Seuring, S. and M. Müller (2008). From a literature review to a conceptual framework for sustainable supply chain management. Journal of Cleaner Production 16, 1699-1710.

Golini, R., Gualandris, J., Kalchschmidt, M., 2012. Sustainable supply chain management: the role of supply chain management investments and of Global sourcing. IPSERA proceedings ISBN 978-88-495-2346-1, April 2012 Naples (I).

Sustainability: what about companies’ agendas?

A recent post by the University of Nevada points out that on the top fortune 500 firms in America, almost all are committed towards sustainability. Replicating such analysis within the Italian context, we found similar results. We focused on the 10 Italian companies that rank on the top fortune 500 global firms. As shown in table 1, 9 of them maintain webpages on sustainability and have published CSR reports during the last decade. Furthermore, 6 of them were found on the last Dow Jones Sustainability Index (DJSI). Additionally, by looking at CSR management network, Soliditas Foundation, Ethics footprint and Accountability rating (i.e., Italian networks of companies that are pushing forward sustainability campaigns), we’ve discovered that almost 180 big and well-known Italian firms are engaged in environmental programs and social initiatives (see table 2).

Apparently, we can provide a positive response to our question: nowadays sustainability represents an hot topic for the business community. Accordingly, a recent McKinsey survey points out that “many companies are actively integrating sustainability principles into their businesses and they are doing so by pursuing goals that go far beyond earlier concern for reputation management”. Specifically, saving energy and reducing waste of operations help companies capture value through return on capital and represent the main motivators for companies investments toward sustainability”. Managing corporate reputation and responding to regulatory constraints appears to be respectively the third and the fourth motivators (see Exhibit 1)

A second interesting finding of the McKinsey survey regards the economic returns of sustainability initiatives.

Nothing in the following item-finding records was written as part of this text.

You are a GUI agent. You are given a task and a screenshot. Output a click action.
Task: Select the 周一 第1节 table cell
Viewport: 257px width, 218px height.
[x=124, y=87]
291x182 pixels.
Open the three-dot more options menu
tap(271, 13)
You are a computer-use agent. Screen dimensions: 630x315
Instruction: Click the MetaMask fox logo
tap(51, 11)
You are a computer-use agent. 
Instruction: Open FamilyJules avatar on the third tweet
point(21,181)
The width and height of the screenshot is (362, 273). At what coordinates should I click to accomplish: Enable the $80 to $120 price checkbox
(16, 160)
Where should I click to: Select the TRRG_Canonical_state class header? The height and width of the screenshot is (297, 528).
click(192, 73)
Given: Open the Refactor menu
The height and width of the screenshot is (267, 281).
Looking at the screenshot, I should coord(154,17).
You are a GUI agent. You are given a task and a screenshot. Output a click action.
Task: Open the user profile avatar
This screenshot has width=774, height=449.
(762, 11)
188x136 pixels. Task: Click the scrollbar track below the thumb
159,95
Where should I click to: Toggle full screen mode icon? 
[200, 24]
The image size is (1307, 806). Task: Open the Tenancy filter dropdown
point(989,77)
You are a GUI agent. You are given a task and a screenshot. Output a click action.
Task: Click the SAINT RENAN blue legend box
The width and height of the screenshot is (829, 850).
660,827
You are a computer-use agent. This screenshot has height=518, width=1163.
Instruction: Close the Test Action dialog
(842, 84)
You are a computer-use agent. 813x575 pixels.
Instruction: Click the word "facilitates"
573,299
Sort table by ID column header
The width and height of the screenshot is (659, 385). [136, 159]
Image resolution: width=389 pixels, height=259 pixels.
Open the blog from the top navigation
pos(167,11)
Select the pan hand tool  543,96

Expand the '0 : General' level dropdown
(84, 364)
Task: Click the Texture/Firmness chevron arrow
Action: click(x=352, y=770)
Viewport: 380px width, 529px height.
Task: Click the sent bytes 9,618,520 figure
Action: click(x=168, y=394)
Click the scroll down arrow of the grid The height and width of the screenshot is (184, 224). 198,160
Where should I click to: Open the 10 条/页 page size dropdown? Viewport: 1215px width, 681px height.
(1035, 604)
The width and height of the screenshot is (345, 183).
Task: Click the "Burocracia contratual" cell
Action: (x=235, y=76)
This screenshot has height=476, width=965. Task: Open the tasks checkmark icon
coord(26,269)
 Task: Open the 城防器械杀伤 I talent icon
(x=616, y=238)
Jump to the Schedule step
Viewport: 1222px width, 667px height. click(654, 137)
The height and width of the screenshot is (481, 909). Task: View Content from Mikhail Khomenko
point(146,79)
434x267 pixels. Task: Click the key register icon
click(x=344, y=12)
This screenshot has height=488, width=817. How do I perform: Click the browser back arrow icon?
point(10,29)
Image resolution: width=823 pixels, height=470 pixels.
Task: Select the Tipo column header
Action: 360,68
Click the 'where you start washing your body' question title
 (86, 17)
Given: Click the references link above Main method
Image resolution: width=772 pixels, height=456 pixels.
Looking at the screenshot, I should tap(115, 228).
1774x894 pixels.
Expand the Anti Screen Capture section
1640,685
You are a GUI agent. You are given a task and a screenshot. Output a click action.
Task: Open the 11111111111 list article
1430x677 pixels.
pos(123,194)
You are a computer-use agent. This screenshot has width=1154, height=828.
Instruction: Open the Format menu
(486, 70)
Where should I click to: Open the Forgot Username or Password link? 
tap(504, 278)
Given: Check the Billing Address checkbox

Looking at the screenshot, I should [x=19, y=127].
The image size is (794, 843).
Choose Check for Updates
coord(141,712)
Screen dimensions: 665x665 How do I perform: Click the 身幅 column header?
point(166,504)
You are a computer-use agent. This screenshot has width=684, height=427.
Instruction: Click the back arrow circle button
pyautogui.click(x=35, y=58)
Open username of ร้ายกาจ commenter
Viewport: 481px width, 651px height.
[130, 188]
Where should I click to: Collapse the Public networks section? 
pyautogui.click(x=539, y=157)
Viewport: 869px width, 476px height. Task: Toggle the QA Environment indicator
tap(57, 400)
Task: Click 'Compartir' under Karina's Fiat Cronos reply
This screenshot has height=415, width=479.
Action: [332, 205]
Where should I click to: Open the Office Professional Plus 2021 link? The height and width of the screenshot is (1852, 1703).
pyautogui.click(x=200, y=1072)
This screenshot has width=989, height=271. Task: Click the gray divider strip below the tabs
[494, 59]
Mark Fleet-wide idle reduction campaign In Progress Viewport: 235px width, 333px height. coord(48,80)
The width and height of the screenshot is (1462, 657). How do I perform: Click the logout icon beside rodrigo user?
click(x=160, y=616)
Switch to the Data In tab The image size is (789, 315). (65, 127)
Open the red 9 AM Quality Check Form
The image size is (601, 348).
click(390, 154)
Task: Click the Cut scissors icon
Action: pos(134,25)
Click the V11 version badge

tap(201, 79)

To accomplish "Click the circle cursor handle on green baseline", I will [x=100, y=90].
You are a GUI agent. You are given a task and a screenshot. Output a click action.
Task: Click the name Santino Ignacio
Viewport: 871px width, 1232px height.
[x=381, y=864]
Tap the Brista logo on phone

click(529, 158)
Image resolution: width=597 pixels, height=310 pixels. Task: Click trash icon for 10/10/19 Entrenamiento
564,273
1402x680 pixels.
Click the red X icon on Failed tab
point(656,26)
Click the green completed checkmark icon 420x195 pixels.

In the report it is clearly stated that: “In our sixth survey of executives on how companies understand and manage issues related to sustainability, this year’s results show that, since last year, larger shares of executives say sustainability programs make a positive contribution to their companies’ short- and long-term value. Specifically, they expect operational and growth-oriented benefits in the area of cutting costs and pursuing opportunities in new markets and products”. Such McKinsey’ findings are aligned with what discovered by the 2011 Accenture survey. The focal points of the Accenture’s report are: (1) sustainability motivators and (2) sustainability benefits. First, “top motivations for sustainability are a genuine concern for the environment and society (cited by 53% of respondents),  reducing energy and material costs (50% of cases) and responding to customer expectations (47%)”. Second, “the benefits resulting from firms’ sustainability initiatives have exceeded executives’ expectation in the 72% of cases”. As stated by Bruno Berthon (Managing Director of Accenture) “the irony is that … who don’t enjoy these benefits are likely the ones who think sustainability is peripheral to their business”.

Hence, it seems that companies are increasingly paying attention to sustainability. The reason for this relates first to the executives’ personal committment to transact a business in a manner expected and viewed by society as being fair and responsible, even though not legally required. However, a large part of investments are undertaken in order to increase operations’ efficiency and achieve cost benefits. A relevant role is also played by market forces: firm reputation is still at the center and the customers concerns of sustainability exerts a significant effect on firms behaviors. Finally, regulatory pressures appears to be less critical in explaining companies posture towards environmental and social issues: many business leaders would like more government incentives to encourage them to act (e.g., 2011 Accenture survey).